Invalidating Jug Task Results (invalidate subcommand)
When you invalidate results of a task, you are telling jug that everything that was computed using that function should no longer be used. Thus, any result which depended on that function needs to be recomputed.
Invalidation is manual
To invalidate a task, you need to use the invalidate
command. Jug does not detect that you fixed a bug in your code automatically.

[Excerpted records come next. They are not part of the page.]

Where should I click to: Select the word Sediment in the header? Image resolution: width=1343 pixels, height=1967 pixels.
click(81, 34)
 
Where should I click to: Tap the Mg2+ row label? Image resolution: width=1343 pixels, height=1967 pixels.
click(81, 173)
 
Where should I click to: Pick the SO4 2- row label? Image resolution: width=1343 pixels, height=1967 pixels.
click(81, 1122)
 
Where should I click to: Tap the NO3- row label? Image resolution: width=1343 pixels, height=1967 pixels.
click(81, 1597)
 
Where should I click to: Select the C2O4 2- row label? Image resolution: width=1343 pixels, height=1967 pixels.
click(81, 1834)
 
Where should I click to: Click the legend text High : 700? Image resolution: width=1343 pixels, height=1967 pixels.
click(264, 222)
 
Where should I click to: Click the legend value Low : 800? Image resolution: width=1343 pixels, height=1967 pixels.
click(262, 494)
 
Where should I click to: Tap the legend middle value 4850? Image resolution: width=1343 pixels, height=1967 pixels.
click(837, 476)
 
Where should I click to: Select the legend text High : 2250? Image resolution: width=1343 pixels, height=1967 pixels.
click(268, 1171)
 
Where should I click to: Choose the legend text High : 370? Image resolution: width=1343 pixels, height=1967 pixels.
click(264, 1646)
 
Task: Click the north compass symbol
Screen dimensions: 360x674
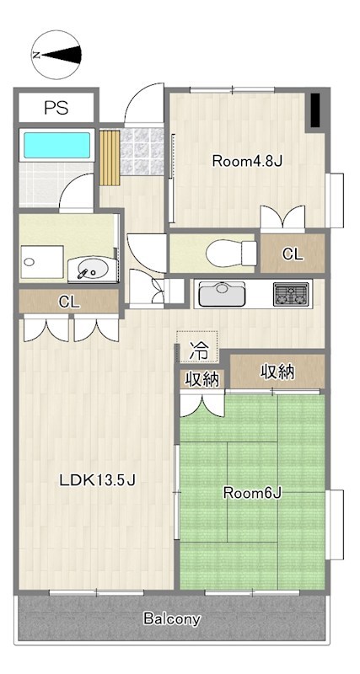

Invalidation is dependency aware
When you invalidate a task, all results that depend on the invalid results will also be invalidated. This is what makes the invalidate subcommand so powerful.
Example
Consider the British parliament example we used elsewhere in this guide:
allcounts = []
for mp in MPs:
article = get_data(mp)
words = count_words(mp, article)
allcounts.append(words)
global_counts = add_counts(allcounts) # Here all processes must sync
Its dependency graph looks like this:
M0 -> get_data -> count_words -> C0
M1 -> get_data -> count_words -> C1
M2 -> get_data -> count_words -> C2
...
C0 C1 C2 -> add_counts -> avgs
C0 + avgs -> divergence
C1 + avgs -> divergence
C2 + avgs -> divergence
...
This is a typical fan-in-fan-out structure. After you have run the code, jug status
will give you this output:
\ Waiting Ready Finished Running Task name
----------------------------------------------------------------------------------
0 0 1 0 jugfile.add_counts
0 0 656 0 jugfile.count_words
0 0 656 0 jugfile.divergence
0 0 656 0 jugfile.get_data
..................................................................................
0 0 1969 0 Total
Now assume that add_counts
has a bug. Now you must:
- Fix the bug (well, of course)
- Rerun everything that could have been affected by the bug.
Jug invalidation helps you with the second task.
$ jug invalidate --target add_counts
Invalidated Task name
-----------------------------------------------------------
1 jugfile.add_counts
656 jugfile.divergence
...........................................................
657 Total
will remove results for all the add_counts
tasks, and all the ``divergence`` tasks because those results depended on results from add_counts
. Now, jug status
gives us:
\ Waiting Ready Finished Running Task name
------------------------------------------------------------------------------------
0 1 0 0 jugfile.add_counts
0 0 656 0 jugfile.count_words
656 0 0 0 jugfile.divergence
0 0 656 0 jugfile.get_data
....................................................................................
656 1 1312 0 Total
So, now when you run jug execute
, add_counts
will be re-run as will everything that could possibly have changed as well.